Ironically, dispute their international reputation, the kind of local movies which provided so much inspiration to the rest of the world were rarely box office kings here in Hong Kong. Frequently, that honour has fallen to Chinese New Year films.

Ask a foreign film fan if they know John Woo’s bullet riddled Hard Boiled and chances are they’ll likely have seen or heard of the 1992 action flick. Mention that same year’s Chinese New Year comedy All’s Well, End’s Well – one of the most successful local movies of all time, which grossed more than double what Hard Boiled managed at the box office – and all you’re likely to get are questions regarding Shakespeare.

Perhaps it’s not surprising that Hong Kong’s CNY films are relatively unknown outside of the city. Even the definition of what constitutes a ‘Chinese New Year film’ can be hazy – poles apart, do the likes of God of Gamblers and Wong Kar-wai parody The Eagle Shooting Heroes, both released during Spring Festival, qualify? “I think it’s very tricky to talk about Chinese New Year films because it’s all about marketing and branding and how the film was labelled when first shown to the public,” says the University of Hong Kong’s Dr Fiona Law, whose PhD focused on the CNY movie genre.

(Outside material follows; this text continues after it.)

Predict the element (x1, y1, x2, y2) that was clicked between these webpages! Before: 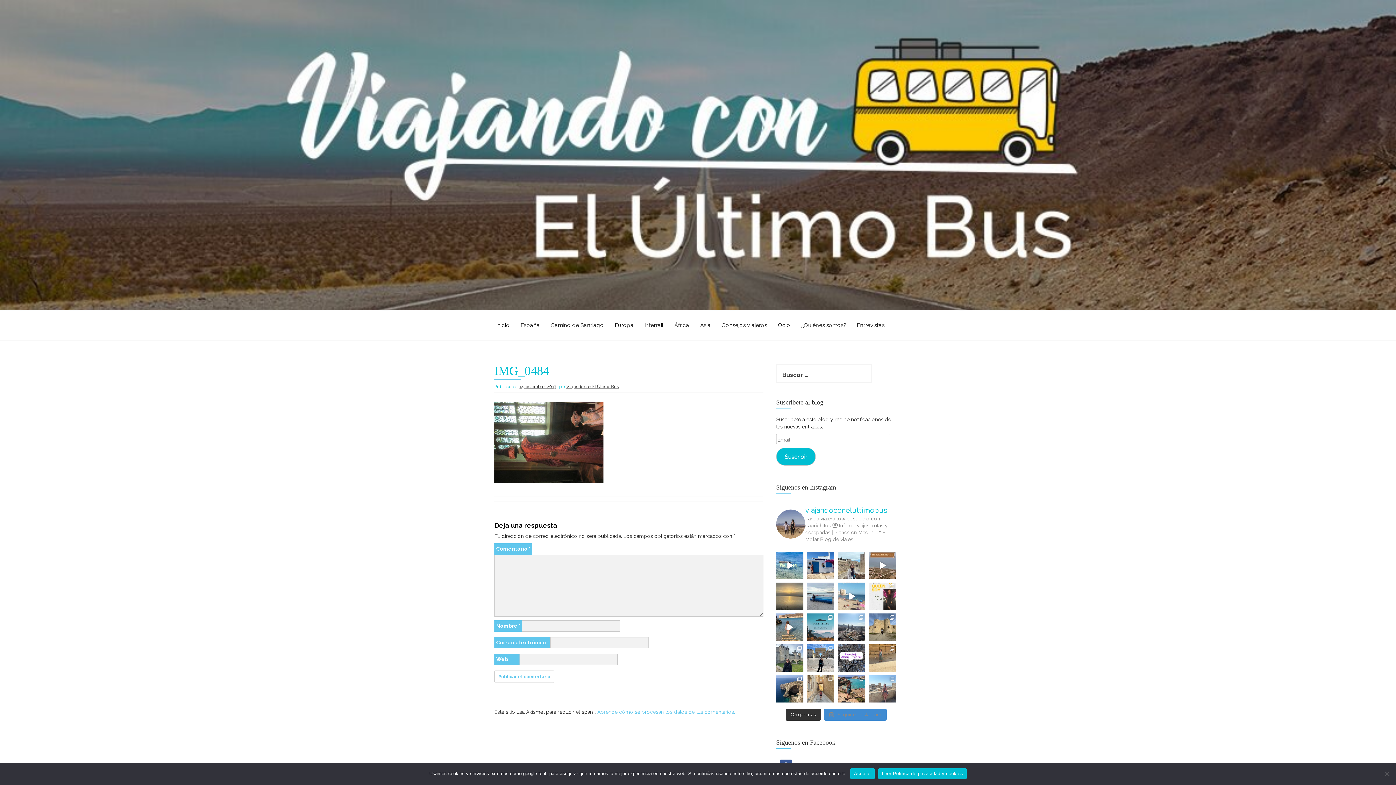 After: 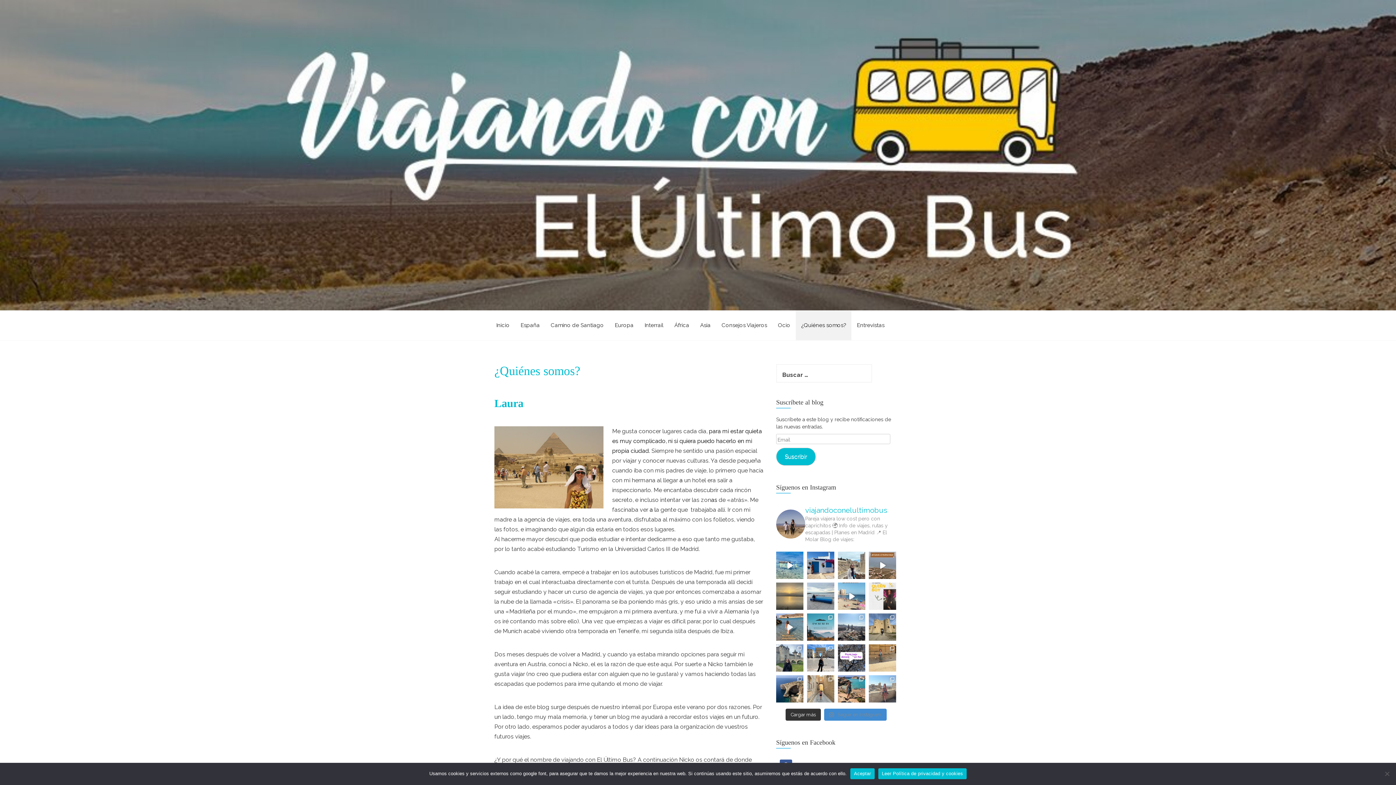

Even if the boundaries of this genre are hazy, its history can be accurately traced back as far as the 1930s, to director Tang Xiaodan’s Bloom and Prosper. The film is sadly lost but surviving information explains that it was about about winning the lottery and was advertised specifically as a ‘Chinese New Year film’.

The themes of your typical Chinese New Year film have remained remarkably consistent ever since. The popular 1980s and 90s CNY series It’s a Mad, Mad, Mad World is centred around winning the lottery in much the same way as Bloom and Prosper appears to have been 50 years earlier. Asked why money is so central to the genre, Dr Law posits: “Chinese New Year is a time for planning your future and Hongkongers are really money-minded. With money, you can do anything you want. It’s a hope or a fantasy about the future projected to audiences.”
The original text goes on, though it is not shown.